By way of example, where you are looking to rely on a mobility clause within an employee’s contract of employment to relocate that individual to a different office or site, the nature of the move and extent of any inconvenience caused will determine what is reasonable notice in the circumstances. Needless to say, where you are asking an employee to work at a new location within reasonable driving distance of their home, you will not need to give them as much notice as when asking them to relocate to an entirely different region. On the other han in circumstances wher.
Changing employees’ contractual terms requires careful handling and expertise. Measures will be needed to manage the organisation’s exposure to legal risks and impact on employee relations as a result of varying contract provisions, however minor or positive you consider the changes to be. DavidsonMorris are experienced employment law and HR specialists. We have extensive expertise in employment documentation and contracts, including managing processes for change, giving full consideration to the required notice period for change and the importance of employee engagementand communication throughout the process.
If you have a question or need advice on any aspect of the contract variation, contact us. Employees who have worked for two years must be given two weeks’ notice, plus an extra week’s notice for each further complete year of continuous employment, up to a maximum of weeks. An employer can force a new contract on employees, although this should be a last resort and could lead to legal action.

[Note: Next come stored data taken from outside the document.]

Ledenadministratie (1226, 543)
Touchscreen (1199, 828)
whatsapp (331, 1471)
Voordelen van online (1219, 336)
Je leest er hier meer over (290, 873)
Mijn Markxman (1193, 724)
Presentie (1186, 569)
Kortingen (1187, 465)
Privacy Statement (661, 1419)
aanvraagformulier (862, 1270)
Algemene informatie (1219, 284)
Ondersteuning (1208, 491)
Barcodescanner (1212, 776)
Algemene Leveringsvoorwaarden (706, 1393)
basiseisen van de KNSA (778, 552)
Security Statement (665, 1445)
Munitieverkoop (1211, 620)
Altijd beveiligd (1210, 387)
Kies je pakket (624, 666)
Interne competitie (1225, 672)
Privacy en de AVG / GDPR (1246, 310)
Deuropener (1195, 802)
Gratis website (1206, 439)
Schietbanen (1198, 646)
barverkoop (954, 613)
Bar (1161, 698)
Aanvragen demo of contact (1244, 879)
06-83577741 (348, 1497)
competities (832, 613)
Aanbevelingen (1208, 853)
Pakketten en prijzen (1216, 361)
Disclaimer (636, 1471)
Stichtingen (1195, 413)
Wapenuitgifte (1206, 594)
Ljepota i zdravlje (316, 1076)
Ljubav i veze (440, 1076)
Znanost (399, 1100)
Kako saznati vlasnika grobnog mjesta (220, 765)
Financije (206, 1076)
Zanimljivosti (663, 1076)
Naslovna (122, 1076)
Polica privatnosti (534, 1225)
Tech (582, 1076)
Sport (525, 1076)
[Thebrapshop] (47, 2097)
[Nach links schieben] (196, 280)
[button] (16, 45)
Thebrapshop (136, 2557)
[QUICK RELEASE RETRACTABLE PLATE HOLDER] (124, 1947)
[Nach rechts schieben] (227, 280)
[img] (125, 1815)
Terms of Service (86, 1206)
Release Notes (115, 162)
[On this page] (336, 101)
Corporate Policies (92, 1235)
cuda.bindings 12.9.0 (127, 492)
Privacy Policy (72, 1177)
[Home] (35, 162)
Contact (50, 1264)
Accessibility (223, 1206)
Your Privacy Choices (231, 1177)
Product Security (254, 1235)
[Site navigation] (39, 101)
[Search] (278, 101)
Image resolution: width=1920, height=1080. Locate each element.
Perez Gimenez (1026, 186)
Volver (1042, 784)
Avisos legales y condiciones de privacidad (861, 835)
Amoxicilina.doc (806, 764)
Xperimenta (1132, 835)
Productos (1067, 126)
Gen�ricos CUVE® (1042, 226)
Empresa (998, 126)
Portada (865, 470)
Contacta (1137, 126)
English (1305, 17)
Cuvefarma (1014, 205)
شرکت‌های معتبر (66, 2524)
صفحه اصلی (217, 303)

In other words, it can be months or even years. Where several employees are involve the most prudent course of action is to determine which employee is entitled to the greatest period of notice, and then provide that amount of notice to all affected employees. Usually, the employer and employee both need to agree to any contract changes. But an employee can insist on a change if they have a legal right to it.
Statutory notice is the minimum legal notice that can be given. There are two types of notice period: statutory and contractual. The minimum statutory notice period varies depending on the employee ’s length of service. Where changes are made to your contract, employers must give you written notification of the change within four weeks.
Some contracts of employment contain a variation clause that can allow your employer to make changes to your contract. Instant Downloa Mail Paper Copy or Hard Copy Delivery, Start and Order Now! Company may, at its option, pay Employee for the Notice Period in lieu of active employment during the Notice Period.
The employer may then re-offer employment to the employee on new terms. Under the Worker Adjustment and Retraining Notification Act (“WARN Act”), employers must give days’ advance notice to affected employees in advance of plant closings or covered mass layoffs. We use cookies to make the site easier to use. Read our cookies policy. The employment contract defines the employer- employee relationship, including the terms and conditions of employment.
If the terms and conditions of an employment contract need to be change both employers and employees should negotiate and try to reach an acceptable agreement. Essentially, whenever a change occurs in any part of your contract of employment , your employer must notify you in writing of the nature and date of the change as soon as possible afterwards, and no later than one month after the change takes effect. Employers cannot make changes without the employee ’s consent.
An employer could not use a flexibility clause to insist on an employee moving to another country to work with week’s notice.